Anno dopo anno, la povertà sanitaria in Italia continua a crescere, sempre più persone rinunciano alle cure necessarie oppure riescono a ottenerle soltanto grazie all’aiuto di assocazioni del terzo settore. Lo denuncia l’11° Rapporto “Donare per curare – Povertà Sanitaria e Donazione Farmaci”, realizzato  da OPSan, Osservatorio sulla Povertà Sanitaria, organo di ricerca di Banco Farmaceutico, (con il contributo incondizionato di Ibsa Farmaceutici e Aboca).

Presentato l’11° Rapporto sulla povertà sanitaria dell’Osservatorio OPSan del Banco Farmaceutico. Una condizione che riguarda sempre più persone, che sempre più spesso, per potersi curare, devono contare sull’aiuto delle realtà del terzo settore.

Secondo l’Osservatorio OPSan, nel 2023, sono 427.177 le persone che si sono trovate in stato di povertà sanitaria e hanno dovuto chiedere aiuto a una delle 1.892 realtà assistenziali convenzionate con Banco Farmaceutico per ricevere gratuitamente farmaci e cure. Rispetto alle 386.253 persone del 2022, c’è stato un aumento del 10,6%.

Già questi dati fanno dire al Banco Farmaceutico che, senza l’intervento del terzo settore no profit (che rappresenta almeno un quinto del totale delle strutture sanitarie italiane), la tenuta del sistema sanitario nazionale sarebbe a rischio.

Vediamo in proposito alcuni dei principali dati forniti dal rapporto.

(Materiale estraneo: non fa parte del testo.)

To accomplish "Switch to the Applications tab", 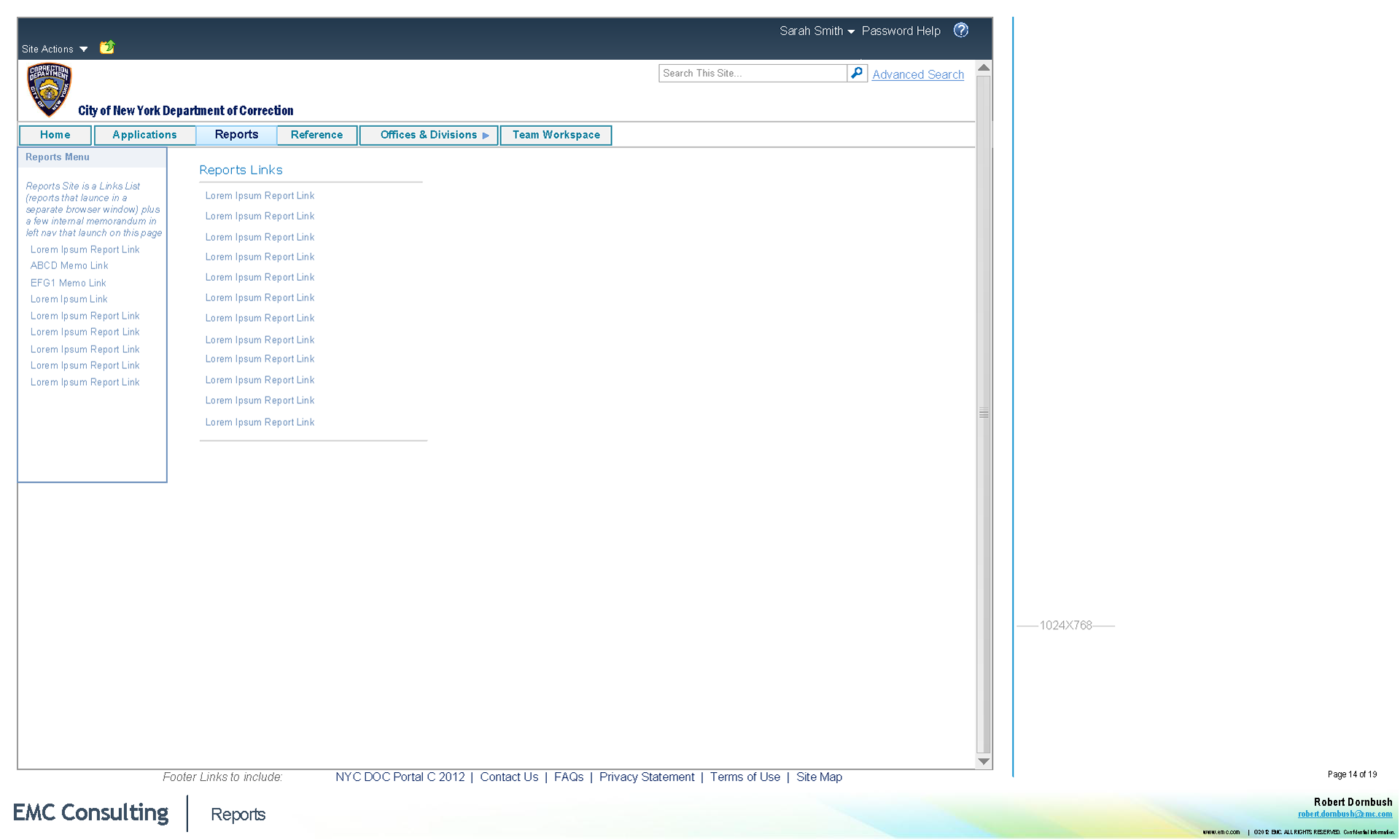I will click(144, 135).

  • La spesa farmaceutica totale è cresciuta nel 2022 del 6,5% rispetto al 2021 (22,46 miliardi di euro contro 20,09)
  • Si riduce la quota di spesa, già non molto elevata, coperta dal Ssn: dal 56,3% al 55,9%
  • Cresce in cifre assolute e in percentuale la spesa a carico delle famiglie: 9,9 miliardi (44,1%) nel 2022 contro i 9,21 del 2021, (43,7%)
  • Le famiglie hanno speso direttamente nell’ultimo anno 704 milioni di euro in più (+7,6%).
  • Negli ultimi sei anni (2017-2022), la spesa farmaceutica a carico delle famiglie è cresciuta di 1,84 miliardi di euro (+22,8%).
  • Tra chi è in difficili condizioni economiche la percentuale delle persone in cattiva salute è più alta rispetto al resto della popolazione: 6,2% contro 4,3% (dato relativo al 2021).
  • I cittadini più poveri rinunciano a fare visite specialistiche in misura cinque volte superiore al resto della popolazione

Daniotti, presidente del Banco Farmaceutico: “Tante persone non riescono ad accedere alle cure non solo perché non hanno risorse economiche, ma anche perché, spesso, non hanno neppure il medico di base, non conoscono i propri diritti in materia di salute, o non hanno una rete di relazioni e di amicizie che li aiuti a districarsi tra l’offerta dei servizi sanitari”.

Commenta Sergio Daniotti, presidente della Fondazione Banco Farmaceutico Ets: “Ci preme sottolineare che tante persone in condizioni di povertà non riescono ad accedere alle cure non solo perché non hanno risorse economiche, ma anche perché, spesso, non hanno neppure il medico di base, non conoscono i propri diritti in materia di salute, o non hanno una rete di relazioni e di amicizie che li aiuti a districarsi tra l’offerta dei servizi sanitari. Senza il terzo settore (e, in particolare, senza le migliaia di istituzioni non profit, di volontari e di lavoratori che si prendono cura dei malati), non solo il Ssn sarebbe meno sostenibile, ma il nostro Paese sarebbe umanamente e spiritualmente più povero”.